*** Records for the task ***

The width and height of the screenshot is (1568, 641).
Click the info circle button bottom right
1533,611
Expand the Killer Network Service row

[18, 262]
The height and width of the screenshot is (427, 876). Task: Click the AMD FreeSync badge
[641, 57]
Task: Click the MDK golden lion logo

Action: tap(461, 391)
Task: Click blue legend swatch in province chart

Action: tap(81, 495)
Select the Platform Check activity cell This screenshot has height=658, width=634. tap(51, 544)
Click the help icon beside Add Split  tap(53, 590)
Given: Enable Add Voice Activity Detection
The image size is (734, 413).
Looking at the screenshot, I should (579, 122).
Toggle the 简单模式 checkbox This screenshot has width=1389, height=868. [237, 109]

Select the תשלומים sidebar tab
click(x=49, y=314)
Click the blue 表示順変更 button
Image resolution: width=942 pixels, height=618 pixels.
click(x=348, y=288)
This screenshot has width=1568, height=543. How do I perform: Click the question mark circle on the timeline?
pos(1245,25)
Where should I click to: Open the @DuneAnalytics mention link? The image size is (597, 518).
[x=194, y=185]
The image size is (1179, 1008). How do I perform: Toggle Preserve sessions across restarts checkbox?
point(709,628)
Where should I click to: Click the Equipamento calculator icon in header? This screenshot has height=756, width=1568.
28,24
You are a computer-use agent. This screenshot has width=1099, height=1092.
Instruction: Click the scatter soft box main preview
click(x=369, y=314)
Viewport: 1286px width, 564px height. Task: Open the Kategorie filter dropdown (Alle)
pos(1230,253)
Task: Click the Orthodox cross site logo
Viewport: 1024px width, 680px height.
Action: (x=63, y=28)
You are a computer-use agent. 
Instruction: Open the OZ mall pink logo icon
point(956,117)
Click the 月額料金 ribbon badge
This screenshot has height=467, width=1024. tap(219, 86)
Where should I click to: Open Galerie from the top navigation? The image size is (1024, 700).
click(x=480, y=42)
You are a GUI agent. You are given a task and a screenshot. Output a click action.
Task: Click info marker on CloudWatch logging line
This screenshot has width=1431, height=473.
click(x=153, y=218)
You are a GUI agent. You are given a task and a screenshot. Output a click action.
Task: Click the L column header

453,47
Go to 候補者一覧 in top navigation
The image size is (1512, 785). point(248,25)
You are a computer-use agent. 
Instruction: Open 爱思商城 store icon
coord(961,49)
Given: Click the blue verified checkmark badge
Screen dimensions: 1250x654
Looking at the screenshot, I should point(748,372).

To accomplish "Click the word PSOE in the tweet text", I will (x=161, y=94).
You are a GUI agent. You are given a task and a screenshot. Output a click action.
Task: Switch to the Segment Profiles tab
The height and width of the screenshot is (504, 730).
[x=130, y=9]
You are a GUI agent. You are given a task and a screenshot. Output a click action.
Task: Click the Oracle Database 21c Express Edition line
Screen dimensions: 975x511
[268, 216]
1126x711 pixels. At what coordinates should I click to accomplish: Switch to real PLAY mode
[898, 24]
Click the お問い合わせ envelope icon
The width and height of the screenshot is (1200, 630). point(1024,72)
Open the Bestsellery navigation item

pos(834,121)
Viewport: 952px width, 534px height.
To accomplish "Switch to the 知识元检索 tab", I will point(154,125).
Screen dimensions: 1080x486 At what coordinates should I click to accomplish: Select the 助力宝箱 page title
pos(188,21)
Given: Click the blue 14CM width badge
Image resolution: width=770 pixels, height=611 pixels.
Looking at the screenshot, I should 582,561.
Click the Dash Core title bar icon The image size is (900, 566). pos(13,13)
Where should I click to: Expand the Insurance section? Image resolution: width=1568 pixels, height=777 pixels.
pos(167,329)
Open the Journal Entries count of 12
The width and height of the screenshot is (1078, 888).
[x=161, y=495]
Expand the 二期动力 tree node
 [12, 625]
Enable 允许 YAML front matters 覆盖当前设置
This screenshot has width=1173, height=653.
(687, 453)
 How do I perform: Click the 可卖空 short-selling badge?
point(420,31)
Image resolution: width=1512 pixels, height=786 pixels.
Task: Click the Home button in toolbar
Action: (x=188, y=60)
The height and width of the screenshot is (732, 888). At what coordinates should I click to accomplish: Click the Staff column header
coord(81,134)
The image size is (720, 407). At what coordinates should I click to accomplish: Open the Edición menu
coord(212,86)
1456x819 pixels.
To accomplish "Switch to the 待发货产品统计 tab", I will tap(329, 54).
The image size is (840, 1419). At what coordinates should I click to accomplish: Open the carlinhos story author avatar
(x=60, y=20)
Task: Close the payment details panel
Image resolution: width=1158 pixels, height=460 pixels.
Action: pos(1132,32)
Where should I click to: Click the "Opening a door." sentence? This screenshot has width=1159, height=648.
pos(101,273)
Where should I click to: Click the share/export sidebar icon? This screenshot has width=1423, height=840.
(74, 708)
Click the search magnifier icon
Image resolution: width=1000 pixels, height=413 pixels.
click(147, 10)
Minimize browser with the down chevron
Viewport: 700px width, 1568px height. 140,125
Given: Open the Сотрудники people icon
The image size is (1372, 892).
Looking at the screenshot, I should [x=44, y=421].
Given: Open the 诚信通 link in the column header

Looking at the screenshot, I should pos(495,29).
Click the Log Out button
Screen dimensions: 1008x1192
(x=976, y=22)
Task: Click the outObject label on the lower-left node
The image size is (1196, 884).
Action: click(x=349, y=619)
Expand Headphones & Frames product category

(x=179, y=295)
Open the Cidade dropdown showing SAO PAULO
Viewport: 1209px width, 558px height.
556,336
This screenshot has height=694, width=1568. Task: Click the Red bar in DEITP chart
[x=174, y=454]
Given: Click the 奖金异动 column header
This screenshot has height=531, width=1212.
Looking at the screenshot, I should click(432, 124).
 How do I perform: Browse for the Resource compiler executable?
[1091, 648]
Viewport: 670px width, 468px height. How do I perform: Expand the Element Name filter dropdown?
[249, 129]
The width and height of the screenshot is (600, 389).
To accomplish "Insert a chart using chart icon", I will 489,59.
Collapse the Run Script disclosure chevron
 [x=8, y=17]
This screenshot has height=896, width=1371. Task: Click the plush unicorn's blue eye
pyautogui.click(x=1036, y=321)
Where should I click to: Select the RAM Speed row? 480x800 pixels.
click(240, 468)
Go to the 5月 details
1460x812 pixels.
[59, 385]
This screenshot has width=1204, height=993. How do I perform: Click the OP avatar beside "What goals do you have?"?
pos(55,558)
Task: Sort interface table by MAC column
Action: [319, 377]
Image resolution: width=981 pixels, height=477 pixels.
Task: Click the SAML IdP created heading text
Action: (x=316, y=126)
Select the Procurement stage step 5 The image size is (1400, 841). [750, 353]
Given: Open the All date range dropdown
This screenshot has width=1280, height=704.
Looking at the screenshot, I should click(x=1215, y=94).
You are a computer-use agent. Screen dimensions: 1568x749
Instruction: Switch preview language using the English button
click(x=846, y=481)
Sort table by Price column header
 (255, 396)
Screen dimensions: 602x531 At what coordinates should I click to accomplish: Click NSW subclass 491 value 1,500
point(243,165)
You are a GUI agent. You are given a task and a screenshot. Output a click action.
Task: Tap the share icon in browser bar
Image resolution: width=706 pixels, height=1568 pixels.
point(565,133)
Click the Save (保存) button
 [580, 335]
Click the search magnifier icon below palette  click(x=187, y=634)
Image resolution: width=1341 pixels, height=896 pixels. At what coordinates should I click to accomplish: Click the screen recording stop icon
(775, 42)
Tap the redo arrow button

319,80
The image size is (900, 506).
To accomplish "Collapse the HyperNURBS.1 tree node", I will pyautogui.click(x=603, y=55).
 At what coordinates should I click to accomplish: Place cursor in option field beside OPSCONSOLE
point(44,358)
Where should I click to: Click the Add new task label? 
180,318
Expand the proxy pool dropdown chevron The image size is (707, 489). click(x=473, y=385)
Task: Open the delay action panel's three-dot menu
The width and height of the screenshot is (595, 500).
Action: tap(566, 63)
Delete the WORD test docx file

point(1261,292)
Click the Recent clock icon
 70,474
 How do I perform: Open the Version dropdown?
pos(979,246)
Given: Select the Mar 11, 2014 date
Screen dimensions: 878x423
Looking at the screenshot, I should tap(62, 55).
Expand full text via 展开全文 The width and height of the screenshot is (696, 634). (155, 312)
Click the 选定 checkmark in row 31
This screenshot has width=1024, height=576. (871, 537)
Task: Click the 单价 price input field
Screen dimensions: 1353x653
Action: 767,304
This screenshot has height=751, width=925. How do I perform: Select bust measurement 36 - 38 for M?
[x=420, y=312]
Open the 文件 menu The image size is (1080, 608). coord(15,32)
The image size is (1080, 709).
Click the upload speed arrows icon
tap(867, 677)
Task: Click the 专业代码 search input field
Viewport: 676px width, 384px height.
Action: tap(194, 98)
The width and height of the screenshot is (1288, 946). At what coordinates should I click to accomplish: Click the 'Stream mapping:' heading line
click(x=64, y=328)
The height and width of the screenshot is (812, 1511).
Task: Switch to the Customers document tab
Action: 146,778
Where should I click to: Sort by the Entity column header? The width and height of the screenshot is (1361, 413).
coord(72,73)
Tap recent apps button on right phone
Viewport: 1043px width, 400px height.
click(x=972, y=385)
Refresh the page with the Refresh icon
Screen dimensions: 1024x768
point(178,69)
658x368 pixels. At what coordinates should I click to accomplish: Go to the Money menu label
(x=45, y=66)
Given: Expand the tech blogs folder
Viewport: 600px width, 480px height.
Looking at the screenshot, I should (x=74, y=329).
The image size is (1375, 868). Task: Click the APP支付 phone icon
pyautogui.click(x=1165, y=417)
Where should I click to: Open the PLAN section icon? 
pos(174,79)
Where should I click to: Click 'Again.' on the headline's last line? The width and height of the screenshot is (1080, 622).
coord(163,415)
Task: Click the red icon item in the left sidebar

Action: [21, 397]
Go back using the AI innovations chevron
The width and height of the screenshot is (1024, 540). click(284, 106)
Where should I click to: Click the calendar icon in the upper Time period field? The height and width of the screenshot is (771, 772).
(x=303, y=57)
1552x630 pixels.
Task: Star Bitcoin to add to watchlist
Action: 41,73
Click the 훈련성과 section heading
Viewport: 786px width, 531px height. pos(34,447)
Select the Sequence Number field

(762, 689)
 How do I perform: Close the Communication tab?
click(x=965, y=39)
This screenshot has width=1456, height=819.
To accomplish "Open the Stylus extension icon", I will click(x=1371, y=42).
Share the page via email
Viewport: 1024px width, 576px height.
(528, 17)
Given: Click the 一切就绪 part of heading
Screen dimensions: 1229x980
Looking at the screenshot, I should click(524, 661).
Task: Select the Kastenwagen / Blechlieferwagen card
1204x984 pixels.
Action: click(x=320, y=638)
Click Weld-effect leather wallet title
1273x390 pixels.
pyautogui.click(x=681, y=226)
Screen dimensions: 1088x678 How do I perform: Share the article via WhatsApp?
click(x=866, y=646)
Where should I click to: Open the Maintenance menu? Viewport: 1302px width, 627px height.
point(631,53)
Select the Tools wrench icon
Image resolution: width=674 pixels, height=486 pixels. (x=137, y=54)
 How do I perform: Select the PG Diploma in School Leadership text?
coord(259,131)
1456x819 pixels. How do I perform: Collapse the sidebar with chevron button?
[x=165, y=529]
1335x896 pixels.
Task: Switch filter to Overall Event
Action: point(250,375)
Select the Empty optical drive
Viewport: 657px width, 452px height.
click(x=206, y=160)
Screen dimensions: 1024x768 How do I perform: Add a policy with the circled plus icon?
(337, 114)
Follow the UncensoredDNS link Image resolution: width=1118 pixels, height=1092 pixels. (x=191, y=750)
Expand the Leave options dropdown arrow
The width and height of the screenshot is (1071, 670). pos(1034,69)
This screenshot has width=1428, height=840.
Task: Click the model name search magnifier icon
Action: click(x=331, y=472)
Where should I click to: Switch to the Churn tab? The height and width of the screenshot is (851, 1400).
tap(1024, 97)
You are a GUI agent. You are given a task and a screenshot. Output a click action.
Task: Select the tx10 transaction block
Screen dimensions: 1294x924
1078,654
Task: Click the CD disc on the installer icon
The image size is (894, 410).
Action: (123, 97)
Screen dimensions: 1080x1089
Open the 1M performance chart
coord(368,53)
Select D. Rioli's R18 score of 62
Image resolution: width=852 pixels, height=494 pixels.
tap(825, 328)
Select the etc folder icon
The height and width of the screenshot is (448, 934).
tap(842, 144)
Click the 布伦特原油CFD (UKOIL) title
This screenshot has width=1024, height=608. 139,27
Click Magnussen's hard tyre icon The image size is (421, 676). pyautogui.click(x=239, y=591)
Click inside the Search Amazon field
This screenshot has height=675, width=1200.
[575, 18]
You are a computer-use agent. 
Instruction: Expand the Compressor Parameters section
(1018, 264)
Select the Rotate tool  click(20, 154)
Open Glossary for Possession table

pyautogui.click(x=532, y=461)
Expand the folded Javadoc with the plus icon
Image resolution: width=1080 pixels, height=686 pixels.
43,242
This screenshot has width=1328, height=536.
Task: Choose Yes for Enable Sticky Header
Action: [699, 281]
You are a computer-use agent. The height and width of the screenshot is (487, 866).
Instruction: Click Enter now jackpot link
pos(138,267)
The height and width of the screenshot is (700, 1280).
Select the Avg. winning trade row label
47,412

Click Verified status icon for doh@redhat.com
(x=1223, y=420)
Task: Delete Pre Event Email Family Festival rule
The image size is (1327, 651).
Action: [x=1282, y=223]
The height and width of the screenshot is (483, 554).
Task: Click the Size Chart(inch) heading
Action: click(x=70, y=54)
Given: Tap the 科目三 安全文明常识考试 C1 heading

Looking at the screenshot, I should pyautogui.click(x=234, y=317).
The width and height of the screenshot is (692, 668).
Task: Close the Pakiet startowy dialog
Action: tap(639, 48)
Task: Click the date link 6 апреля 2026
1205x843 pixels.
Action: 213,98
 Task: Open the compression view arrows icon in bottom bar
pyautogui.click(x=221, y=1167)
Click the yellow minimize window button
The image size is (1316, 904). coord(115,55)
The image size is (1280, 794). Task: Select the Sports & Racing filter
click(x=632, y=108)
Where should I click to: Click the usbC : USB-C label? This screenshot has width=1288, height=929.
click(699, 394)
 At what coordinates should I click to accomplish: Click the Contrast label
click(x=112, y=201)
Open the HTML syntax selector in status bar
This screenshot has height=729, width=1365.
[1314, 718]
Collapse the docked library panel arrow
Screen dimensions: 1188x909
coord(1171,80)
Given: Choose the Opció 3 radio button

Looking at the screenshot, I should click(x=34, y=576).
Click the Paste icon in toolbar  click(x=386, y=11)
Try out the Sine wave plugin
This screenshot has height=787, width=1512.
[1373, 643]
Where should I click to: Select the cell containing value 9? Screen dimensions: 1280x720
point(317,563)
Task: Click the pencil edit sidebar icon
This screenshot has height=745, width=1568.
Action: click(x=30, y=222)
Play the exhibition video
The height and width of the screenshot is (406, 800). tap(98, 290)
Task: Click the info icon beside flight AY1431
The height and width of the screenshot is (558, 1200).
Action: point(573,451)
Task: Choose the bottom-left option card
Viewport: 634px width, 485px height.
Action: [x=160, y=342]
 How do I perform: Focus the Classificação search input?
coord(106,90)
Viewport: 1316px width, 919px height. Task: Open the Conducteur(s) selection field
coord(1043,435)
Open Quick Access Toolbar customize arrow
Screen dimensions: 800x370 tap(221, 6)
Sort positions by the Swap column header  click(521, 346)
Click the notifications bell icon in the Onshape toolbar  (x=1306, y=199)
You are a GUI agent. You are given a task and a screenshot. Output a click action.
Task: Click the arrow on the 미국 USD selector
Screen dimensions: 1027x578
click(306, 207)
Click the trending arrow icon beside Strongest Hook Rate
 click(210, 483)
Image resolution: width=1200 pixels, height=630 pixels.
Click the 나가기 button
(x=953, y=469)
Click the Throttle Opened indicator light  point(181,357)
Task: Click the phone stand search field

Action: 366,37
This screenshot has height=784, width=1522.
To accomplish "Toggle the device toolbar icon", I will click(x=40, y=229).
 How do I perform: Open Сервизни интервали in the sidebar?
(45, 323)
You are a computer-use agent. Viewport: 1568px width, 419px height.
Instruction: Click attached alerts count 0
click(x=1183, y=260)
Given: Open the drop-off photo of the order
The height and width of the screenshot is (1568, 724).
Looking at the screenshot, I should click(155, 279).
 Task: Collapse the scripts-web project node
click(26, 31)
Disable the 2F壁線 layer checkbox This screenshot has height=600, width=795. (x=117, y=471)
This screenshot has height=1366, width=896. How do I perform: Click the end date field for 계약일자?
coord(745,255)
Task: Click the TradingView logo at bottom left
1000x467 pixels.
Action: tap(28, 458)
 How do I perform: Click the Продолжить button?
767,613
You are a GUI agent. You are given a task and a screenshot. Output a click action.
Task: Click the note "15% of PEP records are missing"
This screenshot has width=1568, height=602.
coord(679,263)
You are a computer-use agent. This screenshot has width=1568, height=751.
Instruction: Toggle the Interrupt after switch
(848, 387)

***

* Short problem *
Output the lines above exactly as they appear, from the line with "Task: Select the Kastenwagen" up to and including the line with "coord(368,53)".

* Correct response *
Task: Select the Kastenwagen / Blechlieferwagen card
1204x984 pixels.
Action: click(x=320, y=638)
Click Weld-effect leather wallet title
1273x390 pixels.
pyautogui.click(x=681, y=226)
Screen dimensions: 1088x678 How do I perform: Share the article via WhatsApp?
click(x=866, y=646)
Where should I click to: Open the Maintenance menu? Viewport: 1302px width, 627px height.
point(631,53)
Select the Tools wrench icon
Image resolution: width=674 pixels, height=486 pixels. (x=137, y=54)
 How do I perform: Select the PG Diploma in School Leadership text?
coord(259,131)
1456x819 pixels. How do I perform: Collapse the sidebar with chevron button?
[x=165, y=529]
1335x896 pixels.
Task: Switch filter to Overall Event
Action: point(250,375)
Select the Empty optical drive
Viewport: 657px width, 452px height.
click(x=206, y=160)
Screen dimensions: 1024x768 How do I perform: Add a policy with the circled plus icon?
(337, 114)
Follow the UncensoredDNS link Image resolution: width=1118 pixels, height=1092 pixels. (x=191, y=750)
Expand the Leave options dropdown arrow
The width and height of the screenshot is (1071, 670). pos(1034,69)
This screenshot has width=1428, height=840.
Task: Click the model name search magnifier icon
Action: click(x=331, y=472)
Where should I click to: Switch to the Churn tab? The height and width of the screenshot is (851, 1400).
tap(1024, 97)
You are a GUI agent. You are given a task and a screenshot. Output a click action.
Task: Select the tx10 transaction block
Screen dimensions: 1294x924
1078,654
Task: Click the CD disc on the installer icon
The image size is (894, 410).
Action: (123, 97)
Screen dimensions: 1080x1089
Open the 1M performance chart
coord(368,53)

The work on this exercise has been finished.